• **Exercise brief**
Reproduce the data exactly and drop any pictures it holds.

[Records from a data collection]

========

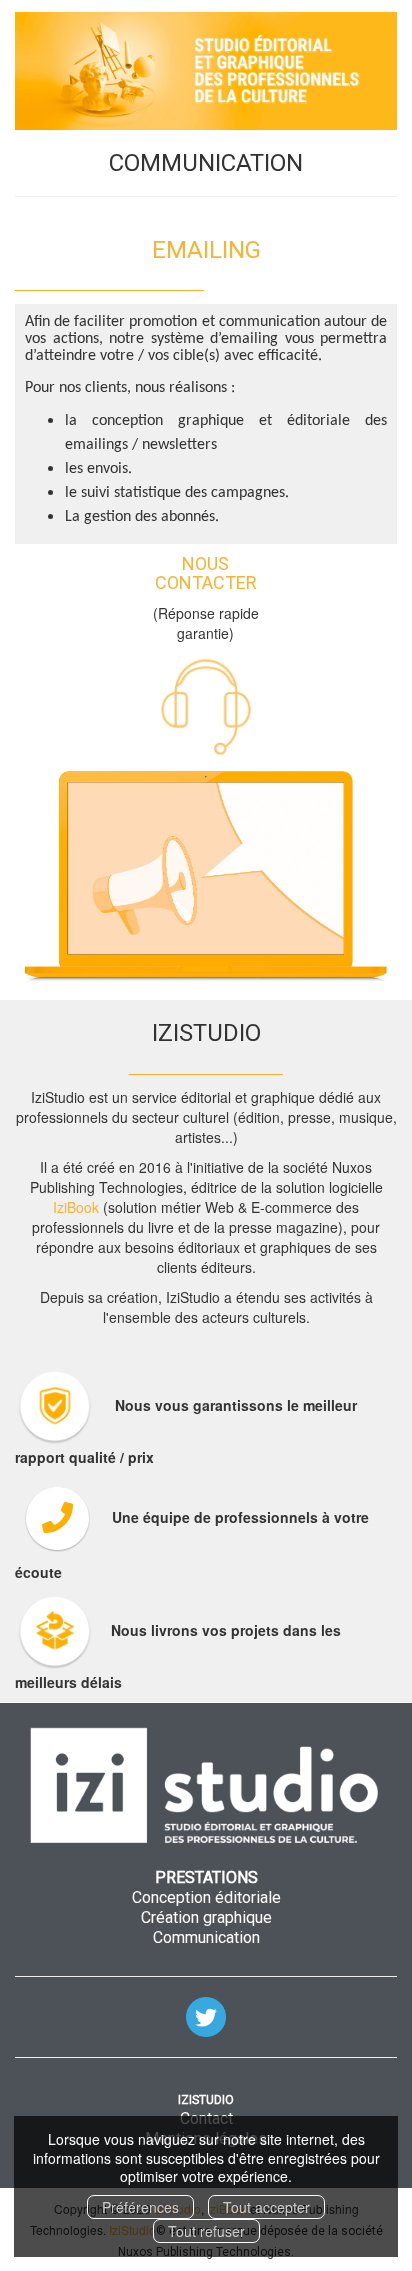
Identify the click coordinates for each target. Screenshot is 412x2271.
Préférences (140, 2207)
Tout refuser (206, 2231)
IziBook (76, 1207)
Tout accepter (266, 2207)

========

• **Answer box**
Identify the click coordinates for each target. Screenshot is 412x2271.
Préférences (140, 2207)
Tout refuser (206, 2231)
IziBook (76, 1207)
Tout accepter (266, 2207)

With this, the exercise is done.